───── Text provided ─────

After you have made your selection at the nursery and before planting your tree, decide which ‘form’ will work best by considering what type of tree you will be planting, where your tree will grow in the landscape, how much space it will need to mature, and will fruit yields improve if it is left in the natural form rather than manipulated it to grow in an unnatural shape and direction.

photo – Oregon State University Extension

There is one other form that can be considered, Espalier. An agricultural technique used tot grow trees flat on a trellis.

photo –

make the cut often and correctly

When pruning there are really only two kinds of cuts, heading and thinning, and you will need to use both when pruning your fruit trees. Without heading cuts the tree will grow too tall and may not create the needed branches to bear fruit. Heading cuts, which are made by removing part of a shoot cutting it 1/4 inch above a lateral bud and leaving a stump, stimulates the growth of buds, or branching, below the cut because apical dominance has been removed. A variant of this cut, used to reduce excess growth that can eventually reduce sunlight, is the bench cut. Bench cut involves cutting back to the lateral shoots and it generally does not stimulate growth of additional branches below the cut like a regular heading cut will.

─────

_Tasks_:
a - In the fruit tree pruning text, how far above a lateral bud is a heading cut made?
b - Copy word for word everything in the fruit tree pruning text from "When pruning there" down to "heading cut will.".

───── Supplied data ─────

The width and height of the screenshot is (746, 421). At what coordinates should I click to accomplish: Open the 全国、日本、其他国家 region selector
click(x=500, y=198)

─────

_Solutions in order_:
a - 1/4 inch above a lateral bud.

b -
When pruning there are really only two kinds of cuts, heading and thinning, and you will need to use both when pruning your fruit trees. Without heading cuts the tree will grow too tall and may not create the needed branches to bear fruit. Heading cuts, which are made by removing part of a shoot cutting it 1/4 inch above a lateral bud and leaving a stump, stimulates the growth of buds, or branching, below the cut because apical dominance has been removed. A variant of this cut, used to reduce excess growth that can eventually reduce sunlight, is the bench cut. Bench cut involves cutting back to the lateral shoots and it generally does not stimulate growth of additional branches below the cut like a regular heading cut will.